Councilman Herb Wesson raised the need for a compromise on the timing of the election, telling his colleagues that his considerable political experience told him a ballot measure wouldn't win in May.

"People in our community are depending on us to do this right," Wesson said. "Let's not just deliver a ballot measure, let's deliver a winning ballot measure."

Some council members objected that a May vote would not provide enough time to digest and act on a study released last week by the Advancement Project that recommended an overhaul of intervention and prevention efforts.

The study said the city has failed to reduce gang violence, in large part because it lacks coordination and focus for the 23 scattered anti-gang programs it currently funds to the tune of $82 million a year.

Councilman Tony Cardenas, who leads a council committee on gang programs, said the city has not determined how much money is needed to get the job done, and he worried that $50 million might not be enough.
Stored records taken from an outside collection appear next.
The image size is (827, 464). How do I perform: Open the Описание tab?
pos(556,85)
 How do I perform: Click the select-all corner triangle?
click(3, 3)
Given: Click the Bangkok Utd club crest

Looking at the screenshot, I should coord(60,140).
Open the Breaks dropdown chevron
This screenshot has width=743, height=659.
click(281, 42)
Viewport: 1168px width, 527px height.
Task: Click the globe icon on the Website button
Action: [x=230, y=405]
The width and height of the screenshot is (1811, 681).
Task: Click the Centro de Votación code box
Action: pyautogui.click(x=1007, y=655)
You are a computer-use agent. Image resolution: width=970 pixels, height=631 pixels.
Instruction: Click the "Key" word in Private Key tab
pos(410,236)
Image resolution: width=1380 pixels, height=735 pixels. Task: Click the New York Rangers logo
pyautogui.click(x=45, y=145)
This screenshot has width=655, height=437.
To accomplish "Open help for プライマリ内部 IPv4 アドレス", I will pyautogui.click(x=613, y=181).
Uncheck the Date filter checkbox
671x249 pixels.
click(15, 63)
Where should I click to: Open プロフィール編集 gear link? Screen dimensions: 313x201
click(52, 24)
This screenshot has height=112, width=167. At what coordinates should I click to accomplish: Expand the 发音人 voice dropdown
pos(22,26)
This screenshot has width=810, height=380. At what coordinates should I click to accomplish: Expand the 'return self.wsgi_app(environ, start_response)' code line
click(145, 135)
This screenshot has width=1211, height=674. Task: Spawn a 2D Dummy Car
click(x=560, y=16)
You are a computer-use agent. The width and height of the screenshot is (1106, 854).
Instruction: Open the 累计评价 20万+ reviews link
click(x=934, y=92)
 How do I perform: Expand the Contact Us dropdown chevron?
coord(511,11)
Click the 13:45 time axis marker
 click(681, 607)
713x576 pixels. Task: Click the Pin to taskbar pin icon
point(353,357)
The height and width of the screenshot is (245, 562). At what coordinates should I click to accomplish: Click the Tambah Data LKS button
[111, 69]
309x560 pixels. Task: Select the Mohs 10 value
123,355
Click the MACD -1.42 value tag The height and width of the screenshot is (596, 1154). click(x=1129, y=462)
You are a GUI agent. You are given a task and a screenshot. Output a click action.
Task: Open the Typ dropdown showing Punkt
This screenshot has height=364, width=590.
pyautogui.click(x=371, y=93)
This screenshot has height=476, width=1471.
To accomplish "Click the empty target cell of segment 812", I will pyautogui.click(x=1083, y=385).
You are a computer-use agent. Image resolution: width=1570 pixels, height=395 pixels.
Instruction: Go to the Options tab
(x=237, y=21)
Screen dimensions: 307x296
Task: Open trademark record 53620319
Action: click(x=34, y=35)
Councilman Dennis Zine, although he voted to draft the tax measure, questioned whether voters would support it less than a year after the council increased trash fees to pay for 1,000 more police officers.

The concern about overburdening taxpayers was raised by Veronica Perez Becker, a vice president of the Central City Assn.

"Before imposing more taxes on your constituents, we urge you to take a careful look at the collective impact of recent tax increases," Becker told the council.

In a telephone interview, Jon Coupal, president of the Howard Jarvis Taxpayers Assn., predicted the council would face a tough time selling another tax hike to voters. "They have an uphill battle," he said.

In recent years, two other California cities — Santa Rosa and San Bernardino — have won voter approval for tax increases to combat gangs. In both instances, however, the added charges also helped pay for more police.